- Directed by: Amitabh Chakraborty
- Written by: Amitabh Chakraborty Liaquat Ali Surojit Sen
- Produced by: Putul Mahmood
- Starring: See below
- Cinematography: Rafey Mehmood
- Edited by: Amitabh Chakraborty Amit Debnath
- Release date: 2013 (Osian's Cinefan Festival of Asian and Arab Cinema);
- Running time: 97 minutes
- Country: India
- Language: Bengali

= Cosmic Sex =

2013 film directed by Amitabh Chakraborty

Cosmic Sex is a 2013 art-house independent Indian Bengali-language erotic thriller film written and directed by Amitabh Chakraborty and produced by Putul Mahmood. The film deals with the connection between sex and spirituality.

== Plot ==
Cosmic Sex is the story of a young man Kripa who is on the run from sex and violence one night in Kolkata when he meets a woman Sadhavi who strangely resembles his dead mother.

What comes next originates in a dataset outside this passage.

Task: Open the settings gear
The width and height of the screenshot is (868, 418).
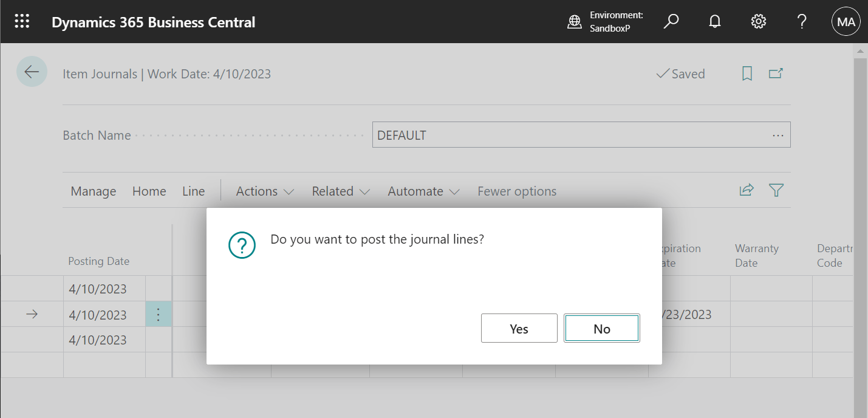Action: [x=758, y=21]
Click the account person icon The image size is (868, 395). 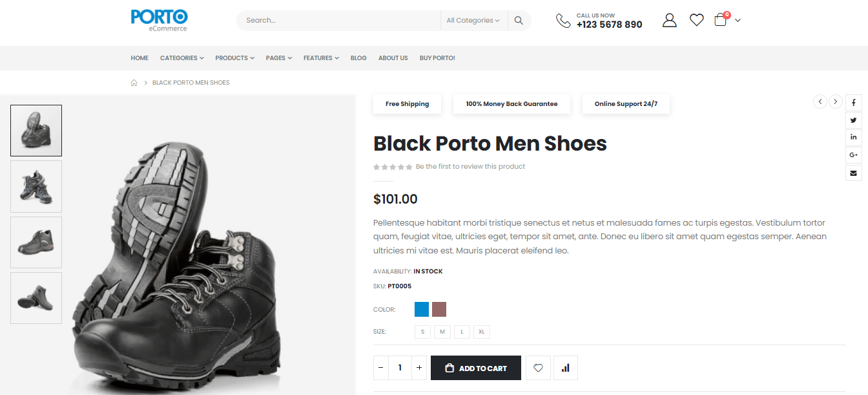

She gives him shelter and teaches him to travel inwards through sex.

== Cast ==
- Rii Sen
- Ayushman Mitra
- Murari Mukherjee
- Rwik
- Papia Ghoshal
- Biplab Banerjee

== Release and recognition ==
Lead actress Rii Sen won the Best Actress award at the Osian's Cinefan Festival of Asian and Arab Cinema for her role in the film.

Cosmic Sex was the closing film of the Cine Central Film Festival Kolkata.